Bom público no Pacaembu para Santos x Botafogo, como era de se esperar. Raramente os jogos do Santos na capital decepcionam, por isso o presidente já está estudando mandar em São Paulo o jogo de volta pela Copa do Brasil contra o Rio Branco. Mais: pensa em realizar um jogo por mês na capital, como mandante. Parece, em princípio, uma boa ideia. O Santos tem grande torcida em São Paulo e nem sempre ela pode, ou parece disposta, a deslocar-se até a Baixada.

Jogar como mandante em São Paulo, ou em outros lugares, não é novidade na vida do Santos. Era rotina nos anos 60 e 70. Basta lembrar que mandou seus jogos pelo Mundial de Clubes no Maracanã, sendo acompanhado por públicos superiores a 100 mil pessoas. Outros tempos, em que todo mundo queria ver o Santos e o tinha como seu segundo time.
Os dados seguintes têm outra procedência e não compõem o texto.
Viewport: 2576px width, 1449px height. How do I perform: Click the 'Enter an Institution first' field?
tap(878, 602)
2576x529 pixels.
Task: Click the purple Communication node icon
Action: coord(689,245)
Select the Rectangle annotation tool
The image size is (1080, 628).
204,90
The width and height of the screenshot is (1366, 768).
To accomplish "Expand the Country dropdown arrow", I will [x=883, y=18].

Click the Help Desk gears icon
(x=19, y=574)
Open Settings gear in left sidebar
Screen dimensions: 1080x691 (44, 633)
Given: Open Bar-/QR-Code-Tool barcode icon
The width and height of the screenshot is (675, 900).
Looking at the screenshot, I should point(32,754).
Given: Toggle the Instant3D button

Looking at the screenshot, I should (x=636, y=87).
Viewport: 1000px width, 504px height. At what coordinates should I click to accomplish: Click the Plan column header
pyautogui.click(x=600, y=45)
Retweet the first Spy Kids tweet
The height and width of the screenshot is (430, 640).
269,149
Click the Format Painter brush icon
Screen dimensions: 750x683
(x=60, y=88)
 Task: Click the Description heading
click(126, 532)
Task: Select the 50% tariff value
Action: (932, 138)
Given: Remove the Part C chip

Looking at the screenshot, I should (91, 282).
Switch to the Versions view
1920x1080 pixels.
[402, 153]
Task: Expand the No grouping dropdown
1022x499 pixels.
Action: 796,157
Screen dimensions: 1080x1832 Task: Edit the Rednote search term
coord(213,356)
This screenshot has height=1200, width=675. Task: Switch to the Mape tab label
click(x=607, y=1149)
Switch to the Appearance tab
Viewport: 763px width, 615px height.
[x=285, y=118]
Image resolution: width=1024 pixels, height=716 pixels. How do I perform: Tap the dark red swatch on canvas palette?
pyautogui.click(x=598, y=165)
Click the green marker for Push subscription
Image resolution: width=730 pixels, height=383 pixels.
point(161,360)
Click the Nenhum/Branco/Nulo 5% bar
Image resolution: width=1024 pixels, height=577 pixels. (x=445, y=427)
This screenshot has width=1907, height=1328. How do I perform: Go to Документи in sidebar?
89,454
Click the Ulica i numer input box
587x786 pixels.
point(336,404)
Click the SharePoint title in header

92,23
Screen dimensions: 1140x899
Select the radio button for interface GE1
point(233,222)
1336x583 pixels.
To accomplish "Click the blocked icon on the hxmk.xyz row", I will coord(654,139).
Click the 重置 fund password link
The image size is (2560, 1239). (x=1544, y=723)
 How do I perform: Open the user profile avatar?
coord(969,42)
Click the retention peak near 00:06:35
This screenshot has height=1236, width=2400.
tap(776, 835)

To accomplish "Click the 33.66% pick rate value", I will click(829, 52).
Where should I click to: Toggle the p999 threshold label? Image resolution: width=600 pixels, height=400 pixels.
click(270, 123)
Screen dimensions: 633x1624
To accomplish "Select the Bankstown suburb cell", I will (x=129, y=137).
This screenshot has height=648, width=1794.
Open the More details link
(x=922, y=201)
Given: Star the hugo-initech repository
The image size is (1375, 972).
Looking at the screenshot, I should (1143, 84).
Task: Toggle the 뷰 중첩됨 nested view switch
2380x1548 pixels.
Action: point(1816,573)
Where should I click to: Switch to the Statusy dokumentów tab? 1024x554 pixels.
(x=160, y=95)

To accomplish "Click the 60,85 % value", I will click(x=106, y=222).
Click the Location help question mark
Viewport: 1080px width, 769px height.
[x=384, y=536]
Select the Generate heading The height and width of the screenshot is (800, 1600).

Se o Santos de hoje não tem nem de longe os atrativos da era de Coutinho, Pelé, Pepe & Cia, há ainda um problema adicional. O clube tem feito investimentos importantes na Vila Belmiro. Criou a instituição do sócio-torcedor e abriu camarotes de luxo para santistas afortunados. Como fica toda essa infraestrutura se a Vila for esvaziada? Os franceses têm um provérbio interessante: “Quem tem duas mulheres, perde sua alma. Quem tem duas casas, perde sua razão.”